• _PROBLEM STATEMENT_:
Tally every line below where "agent" appears, then report the total alone.

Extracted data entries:
>>

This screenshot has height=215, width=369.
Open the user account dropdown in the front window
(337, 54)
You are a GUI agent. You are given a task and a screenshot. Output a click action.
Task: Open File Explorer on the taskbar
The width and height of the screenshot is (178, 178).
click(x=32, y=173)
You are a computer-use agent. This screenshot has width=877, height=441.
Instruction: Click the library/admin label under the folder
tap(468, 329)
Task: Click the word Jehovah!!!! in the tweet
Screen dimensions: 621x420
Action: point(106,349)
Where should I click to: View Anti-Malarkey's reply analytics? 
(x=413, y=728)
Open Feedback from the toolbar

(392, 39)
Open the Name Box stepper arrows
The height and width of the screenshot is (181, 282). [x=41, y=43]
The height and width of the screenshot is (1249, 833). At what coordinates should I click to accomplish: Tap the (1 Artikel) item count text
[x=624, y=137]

<<
>>

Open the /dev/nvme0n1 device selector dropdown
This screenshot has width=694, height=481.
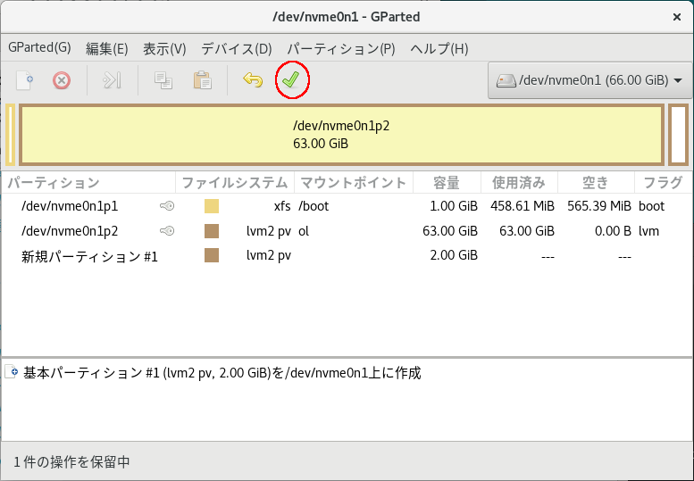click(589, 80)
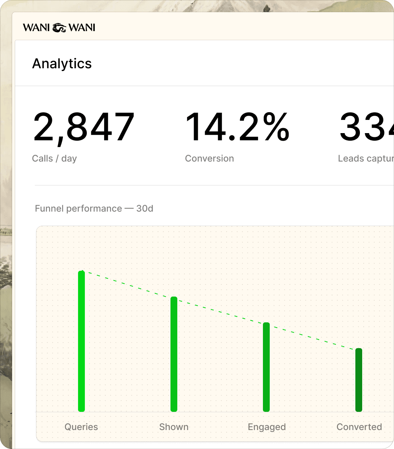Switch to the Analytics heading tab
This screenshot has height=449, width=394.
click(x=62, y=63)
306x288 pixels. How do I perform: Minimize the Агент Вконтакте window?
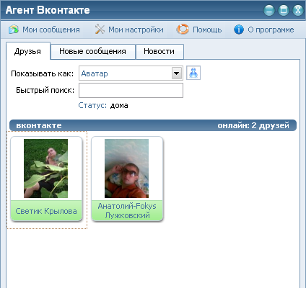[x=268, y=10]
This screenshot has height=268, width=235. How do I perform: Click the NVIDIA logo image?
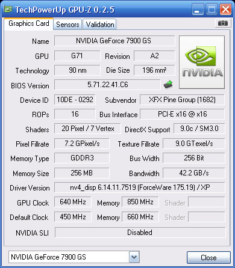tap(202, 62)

<<

• _TASK RESULT_:
2